Il est donc logique que le Vietnam se soit dans le même temps rapproché de l’ancien ennemi, les Etats-Unis qui opèrent un retour spectaculaire dans le Pacifique. Le 3 juin 2012, la base de Cam Ranh a reçu la visite de Leon Panetta, le secrétaire américain de la défense, une semaine après les commémorations aux Etats-Unis de la guerre du Vietnam. La veille à Singapour, il avait dévoilé l’intention des Américains de redéployer la plus grande partie de leur flotte vers l’océan Pacifique d’ici 2020, reflétant les inquiétudes du Pentagone sur la montée en puissance économique et militaire de la Chine. Les 285 bâtiments de la Marine américaine sont actuellement répartis quasiment à égalité entre le Pacifique et l’Atlantique. D’ici 2020, la proportion en faveur du Pacifique passera à 60%, y compris six porte-avions. Washington a également prévu d’augmenter le nombre d’exercices militaires dans la région Pacifique. Le sécrétaire d’état à la défense ajouta sur place : « Il y a un excellent potentiel ici ». Depuis 2011, un accord de coopération militaire existe entre les deux nations et la poussée des revendications chinoises a finalement amené ses deux nations à faire fi de leurs luttes passées.

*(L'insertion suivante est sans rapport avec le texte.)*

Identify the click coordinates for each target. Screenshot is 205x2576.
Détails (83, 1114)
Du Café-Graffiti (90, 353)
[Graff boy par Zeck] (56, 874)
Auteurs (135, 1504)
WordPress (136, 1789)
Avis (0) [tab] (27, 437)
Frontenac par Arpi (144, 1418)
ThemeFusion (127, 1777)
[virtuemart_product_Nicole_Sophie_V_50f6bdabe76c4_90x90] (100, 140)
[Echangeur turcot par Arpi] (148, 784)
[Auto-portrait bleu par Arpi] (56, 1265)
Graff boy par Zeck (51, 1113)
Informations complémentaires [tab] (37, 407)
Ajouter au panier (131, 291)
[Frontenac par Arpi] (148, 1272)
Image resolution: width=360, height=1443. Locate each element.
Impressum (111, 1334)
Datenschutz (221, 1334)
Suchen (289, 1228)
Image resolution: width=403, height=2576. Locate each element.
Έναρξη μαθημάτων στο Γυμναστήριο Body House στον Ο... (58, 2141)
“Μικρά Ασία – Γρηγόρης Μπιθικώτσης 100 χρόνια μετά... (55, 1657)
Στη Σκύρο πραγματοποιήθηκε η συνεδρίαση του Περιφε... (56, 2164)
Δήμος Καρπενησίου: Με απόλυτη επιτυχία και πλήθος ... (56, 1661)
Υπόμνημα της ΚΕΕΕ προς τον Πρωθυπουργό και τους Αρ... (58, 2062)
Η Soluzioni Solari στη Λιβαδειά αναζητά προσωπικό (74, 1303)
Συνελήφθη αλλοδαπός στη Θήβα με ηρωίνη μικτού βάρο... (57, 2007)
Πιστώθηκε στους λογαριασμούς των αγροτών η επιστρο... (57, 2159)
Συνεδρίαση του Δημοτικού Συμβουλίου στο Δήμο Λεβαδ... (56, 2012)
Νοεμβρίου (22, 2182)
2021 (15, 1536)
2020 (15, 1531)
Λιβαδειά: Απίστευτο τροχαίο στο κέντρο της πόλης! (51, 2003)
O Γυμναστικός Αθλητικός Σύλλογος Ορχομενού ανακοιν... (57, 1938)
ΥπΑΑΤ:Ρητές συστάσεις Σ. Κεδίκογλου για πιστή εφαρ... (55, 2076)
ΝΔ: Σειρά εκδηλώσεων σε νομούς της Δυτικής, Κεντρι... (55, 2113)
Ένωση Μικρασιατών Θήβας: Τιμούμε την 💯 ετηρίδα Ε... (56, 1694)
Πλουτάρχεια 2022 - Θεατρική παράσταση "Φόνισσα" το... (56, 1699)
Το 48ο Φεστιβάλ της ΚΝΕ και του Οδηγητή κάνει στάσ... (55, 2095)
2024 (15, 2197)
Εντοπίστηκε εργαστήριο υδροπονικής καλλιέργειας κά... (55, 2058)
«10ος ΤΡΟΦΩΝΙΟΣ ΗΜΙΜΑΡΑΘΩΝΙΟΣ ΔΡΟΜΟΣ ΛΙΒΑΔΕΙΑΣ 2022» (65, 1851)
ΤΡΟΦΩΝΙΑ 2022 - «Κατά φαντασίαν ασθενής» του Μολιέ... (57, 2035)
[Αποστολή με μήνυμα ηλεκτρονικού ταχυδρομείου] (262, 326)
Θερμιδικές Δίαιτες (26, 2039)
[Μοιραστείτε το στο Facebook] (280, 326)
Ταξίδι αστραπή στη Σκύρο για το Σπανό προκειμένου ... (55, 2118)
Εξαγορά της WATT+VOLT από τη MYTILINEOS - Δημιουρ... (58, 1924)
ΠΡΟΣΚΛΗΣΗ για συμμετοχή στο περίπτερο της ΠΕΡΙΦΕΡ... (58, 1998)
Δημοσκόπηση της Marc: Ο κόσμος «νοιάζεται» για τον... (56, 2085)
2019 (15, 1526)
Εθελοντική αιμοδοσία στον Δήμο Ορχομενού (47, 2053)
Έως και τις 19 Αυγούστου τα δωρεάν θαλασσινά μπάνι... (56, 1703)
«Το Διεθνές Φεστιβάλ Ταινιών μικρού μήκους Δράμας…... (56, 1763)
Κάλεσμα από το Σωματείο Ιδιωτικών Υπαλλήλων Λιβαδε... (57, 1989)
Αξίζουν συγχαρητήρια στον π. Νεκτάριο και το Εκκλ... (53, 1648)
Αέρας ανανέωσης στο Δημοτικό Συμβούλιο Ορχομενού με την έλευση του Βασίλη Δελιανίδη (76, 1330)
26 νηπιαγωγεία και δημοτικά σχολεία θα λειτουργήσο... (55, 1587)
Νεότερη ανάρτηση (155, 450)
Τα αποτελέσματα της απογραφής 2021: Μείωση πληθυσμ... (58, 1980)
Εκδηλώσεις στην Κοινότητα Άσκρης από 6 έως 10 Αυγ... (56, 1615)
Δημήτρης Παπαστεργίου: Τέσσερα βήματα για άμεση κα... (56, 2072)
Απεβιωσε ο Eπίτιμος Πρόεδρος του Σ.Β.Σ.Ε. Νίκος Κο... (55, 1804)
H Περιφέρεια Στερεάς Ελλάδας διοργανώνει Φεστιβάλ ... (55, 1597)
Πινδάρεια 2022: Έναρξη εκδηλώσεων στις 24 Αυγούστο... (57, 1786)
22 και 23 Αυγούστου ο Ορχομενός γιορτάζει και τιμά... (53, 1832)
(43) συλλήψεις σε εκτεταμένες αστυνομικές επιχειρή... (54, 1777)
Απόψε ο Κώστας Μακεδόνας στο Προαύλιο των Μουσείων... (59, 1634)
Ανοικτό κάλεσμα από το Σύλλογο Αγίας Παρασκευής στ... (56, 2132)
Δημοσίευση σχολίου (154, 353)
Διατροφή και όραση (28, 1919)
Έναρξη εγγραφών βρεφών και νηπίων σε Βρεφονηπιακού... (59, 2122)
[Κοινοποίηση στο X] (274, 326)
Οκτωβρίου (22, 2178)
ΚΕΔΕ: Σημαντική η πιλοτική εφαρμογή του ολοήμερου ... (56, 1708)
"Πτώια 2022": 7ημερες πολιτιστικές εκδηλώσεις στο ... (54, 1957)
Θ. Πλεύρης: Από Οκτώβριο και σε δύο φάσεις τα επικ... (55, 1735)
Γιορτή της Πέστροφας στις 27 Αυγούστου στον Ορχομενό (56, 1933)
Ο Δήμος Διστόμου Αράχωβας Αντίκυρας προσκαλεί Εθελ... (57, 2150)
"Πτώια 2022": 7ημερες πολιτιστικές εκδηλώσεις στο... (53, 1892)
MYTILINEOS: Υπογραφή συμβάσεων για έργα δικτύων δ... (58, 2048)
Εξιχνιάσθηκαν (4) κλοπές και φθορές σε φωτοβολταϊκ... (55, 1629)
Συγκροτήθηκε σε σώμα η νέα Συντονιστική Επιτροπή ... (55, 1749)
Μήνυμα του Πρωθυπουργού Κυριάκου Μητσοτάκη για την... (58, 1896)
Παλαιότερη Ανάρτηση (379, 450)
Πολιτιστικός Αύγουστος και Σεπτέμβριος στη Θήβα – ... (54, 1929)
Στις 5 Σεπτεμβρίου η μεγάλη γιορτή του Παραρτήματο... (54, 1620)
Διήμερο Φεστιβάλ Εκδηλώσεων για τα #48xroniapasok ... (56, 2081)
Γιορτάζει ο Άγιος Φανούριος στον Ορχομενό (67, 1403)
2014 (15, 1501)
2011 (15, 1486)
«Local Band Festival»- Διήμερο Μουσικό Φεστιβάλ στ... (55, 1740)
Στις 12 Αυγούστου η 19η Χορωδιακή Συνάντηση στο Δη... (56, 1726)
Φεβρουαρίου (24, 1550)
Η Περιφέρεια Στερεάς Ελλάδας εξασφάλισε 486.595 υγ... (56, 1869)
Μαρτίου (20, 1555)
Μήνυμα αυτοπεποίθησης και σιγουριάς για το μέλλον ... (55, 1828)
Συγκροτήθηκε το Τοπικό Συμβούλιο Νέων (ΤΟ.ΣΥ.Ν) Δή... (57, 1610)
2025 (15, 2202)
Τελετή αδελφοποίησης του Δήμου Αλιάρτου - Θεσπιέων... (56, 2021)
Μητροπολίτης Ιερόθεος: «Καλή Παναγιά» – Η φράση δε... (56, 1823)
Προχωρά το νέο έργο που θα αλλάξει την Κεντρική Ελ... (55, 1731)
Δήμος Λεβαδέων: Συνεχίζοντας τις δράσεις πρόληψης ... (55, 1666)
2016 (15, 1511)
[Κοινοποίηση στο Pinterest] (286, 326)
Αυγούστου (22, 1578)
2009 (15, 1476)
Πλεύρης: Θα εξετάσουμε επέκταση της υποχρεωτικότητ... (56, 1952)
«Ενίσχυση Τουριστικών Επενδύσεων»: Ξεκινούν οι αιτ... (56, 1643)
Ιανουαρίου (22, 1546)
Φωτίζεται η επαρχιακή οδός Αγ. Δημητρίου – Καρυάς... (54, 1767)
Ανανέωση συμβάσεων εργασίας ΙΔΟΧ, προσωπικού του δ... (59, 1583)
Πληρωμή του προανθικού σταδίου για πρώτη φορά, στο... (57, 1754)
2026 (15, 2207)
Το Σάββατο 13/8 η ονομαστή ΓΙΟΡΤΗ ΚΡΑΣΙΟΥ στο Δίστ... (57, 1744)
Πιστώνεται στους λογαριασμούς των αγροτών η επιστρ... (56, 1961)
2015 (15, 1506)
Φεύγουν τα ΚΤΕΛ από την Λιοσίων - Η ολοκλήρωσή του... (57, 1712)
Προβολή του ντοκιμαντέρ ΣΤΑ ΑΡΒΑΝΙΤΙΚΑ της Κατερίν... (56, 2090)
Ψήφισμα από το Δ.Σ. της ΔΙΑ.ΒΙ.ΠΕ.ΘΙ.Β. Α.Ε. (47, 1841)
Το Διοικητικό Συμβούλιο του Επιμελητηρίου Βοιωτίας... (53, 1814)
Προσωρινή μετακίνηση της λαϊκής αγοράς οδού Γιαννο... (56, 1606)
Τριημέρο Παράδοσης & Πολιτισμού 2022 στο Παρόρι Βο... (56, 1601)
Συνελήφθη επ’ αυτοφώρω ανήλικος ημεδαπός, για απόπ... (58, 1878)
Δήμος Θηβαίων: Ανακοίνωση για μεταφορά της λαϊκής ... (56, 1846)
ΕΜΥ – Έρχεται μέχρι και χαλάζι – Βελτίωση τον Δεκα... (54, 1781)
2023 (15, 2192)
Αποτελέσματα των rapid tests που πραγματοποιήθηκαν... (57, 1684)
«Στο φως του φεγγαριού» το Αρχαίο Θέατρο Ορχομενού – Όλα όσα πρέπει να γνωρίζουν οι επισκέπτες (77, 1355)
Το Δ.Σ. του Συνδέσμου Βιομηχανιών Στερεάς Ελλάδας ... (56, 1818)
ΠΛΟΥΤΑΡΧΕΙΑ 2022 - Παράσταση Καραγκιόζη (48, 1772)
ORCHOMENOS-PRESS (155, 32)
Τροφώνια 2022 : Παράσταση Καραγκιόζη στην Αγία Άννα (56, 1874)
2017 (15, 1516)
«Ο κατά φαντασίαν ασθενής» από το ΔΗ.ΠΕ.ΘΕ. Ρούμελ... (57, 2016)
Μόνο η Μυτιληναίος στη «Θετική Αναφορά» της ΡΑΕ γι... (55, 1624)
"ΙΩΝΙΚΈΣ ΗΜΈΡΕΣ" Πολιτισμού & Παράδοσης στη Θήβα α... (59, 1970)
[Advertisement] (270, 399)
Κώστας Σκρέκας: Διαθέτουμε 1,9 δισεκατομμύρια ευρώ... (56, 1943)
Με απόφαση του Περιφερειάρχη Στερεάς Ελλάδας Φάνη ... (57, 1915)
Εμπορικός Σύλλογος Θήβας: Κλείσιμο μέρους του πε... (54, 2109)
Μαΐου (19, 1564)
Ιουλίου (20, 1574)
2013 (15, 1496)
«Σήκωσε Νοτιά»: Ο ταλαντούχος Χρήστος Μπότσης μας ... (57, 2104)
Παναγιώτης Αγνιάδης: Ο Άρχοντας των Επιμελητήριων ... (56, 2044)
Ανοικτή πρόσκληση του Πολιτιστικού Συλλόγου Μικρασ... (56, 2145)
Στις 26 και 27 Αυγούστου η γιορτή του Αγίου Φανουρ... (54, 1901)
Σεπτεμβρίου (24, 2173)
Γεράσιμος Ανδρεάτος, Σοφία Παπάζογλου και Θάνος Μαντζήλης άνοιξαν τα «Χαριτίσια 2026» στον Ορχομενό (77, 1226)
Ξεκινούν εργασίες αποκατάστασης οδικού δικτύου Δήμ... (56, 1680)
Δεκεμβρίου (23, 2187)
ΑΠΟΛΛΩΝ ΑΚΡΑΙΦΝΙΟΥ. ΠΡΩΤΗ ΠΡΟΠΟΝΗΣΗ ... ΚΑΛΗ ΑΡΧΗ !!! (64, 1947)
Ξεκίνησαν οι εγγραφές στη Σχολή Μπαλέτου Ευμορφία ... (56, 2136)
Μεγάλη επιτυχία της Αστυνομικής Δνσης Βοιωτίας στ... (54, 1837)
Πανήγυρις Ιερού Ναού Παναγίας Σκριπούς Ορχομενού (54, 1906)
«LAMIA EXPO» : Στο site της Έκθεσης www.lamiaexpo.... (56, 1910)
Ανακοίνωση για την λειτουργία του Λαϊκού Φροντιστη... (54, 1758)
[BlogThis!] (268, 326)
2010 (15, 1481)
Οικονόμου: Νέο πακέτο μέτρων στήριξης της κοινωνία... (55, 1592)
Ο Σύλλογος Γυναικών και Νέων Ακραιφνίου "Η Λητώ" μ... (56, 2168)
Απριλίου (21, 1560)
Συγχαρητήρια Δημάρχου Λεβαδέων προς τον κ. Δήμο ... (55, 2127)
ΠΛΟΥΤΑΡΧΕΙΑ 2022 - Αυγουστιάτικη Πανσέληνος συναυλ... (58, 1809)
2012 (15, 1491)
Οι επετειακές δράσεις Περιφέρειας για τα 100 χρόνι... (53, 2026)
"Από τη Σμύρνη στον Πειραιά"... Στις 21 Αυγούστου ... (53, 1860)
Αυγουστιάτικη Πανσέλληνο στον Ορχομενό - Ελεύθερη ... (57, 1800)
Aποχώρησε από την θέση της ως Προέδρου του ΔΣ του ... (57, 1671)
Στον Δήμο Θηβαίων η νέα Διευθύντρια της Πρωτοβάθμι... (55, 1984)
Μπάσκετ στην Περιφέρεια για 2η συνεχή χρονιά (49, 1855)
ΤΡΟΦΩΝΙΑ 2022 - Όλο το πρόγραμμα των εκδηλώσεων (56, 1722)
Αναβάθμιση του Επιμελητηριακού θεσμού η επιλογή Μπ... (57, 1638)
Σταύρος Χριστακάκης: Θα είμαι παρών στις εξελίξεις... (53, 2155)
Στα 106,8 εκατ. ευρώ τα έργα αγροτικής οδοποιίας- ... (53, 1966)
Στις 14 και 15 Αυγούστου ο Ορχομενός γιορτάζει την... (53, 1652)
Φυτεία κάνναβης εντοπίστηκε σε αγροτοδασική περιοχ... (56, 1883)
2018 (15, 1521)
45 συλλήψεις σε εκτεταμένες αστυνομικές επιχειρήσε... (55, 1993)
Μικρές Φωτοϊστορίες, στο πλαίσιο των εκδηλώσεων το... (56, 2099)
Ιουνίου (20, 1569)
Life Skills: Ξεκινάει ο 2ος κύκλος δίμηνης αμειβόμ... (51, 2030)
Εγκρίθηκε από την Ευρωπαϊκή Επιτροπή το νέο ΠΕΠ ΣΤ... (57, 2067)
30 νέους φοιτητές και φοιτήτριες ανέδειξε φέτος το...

» Si le Vietnam ne résiste pas à la montée en puissance de la Chine, des pays plus faibles et moins décidés, tels que les Philippines, ont peu de chance de bloquer l’hégémonie chinoise », ajoute le centre d’études stratégiques américain. Dans le grand jeu qui se dévoile dans le Pacifique, le Vietnam retrouve une place centrale accentuée par la pression de la Chine, son rival historique mais aussi partenaire économique comme le rappelle l’accord de coopération économique signé en 1991 et le volume des échanges commerciaux (25 milliards !! ) entre les deux nations en 2011.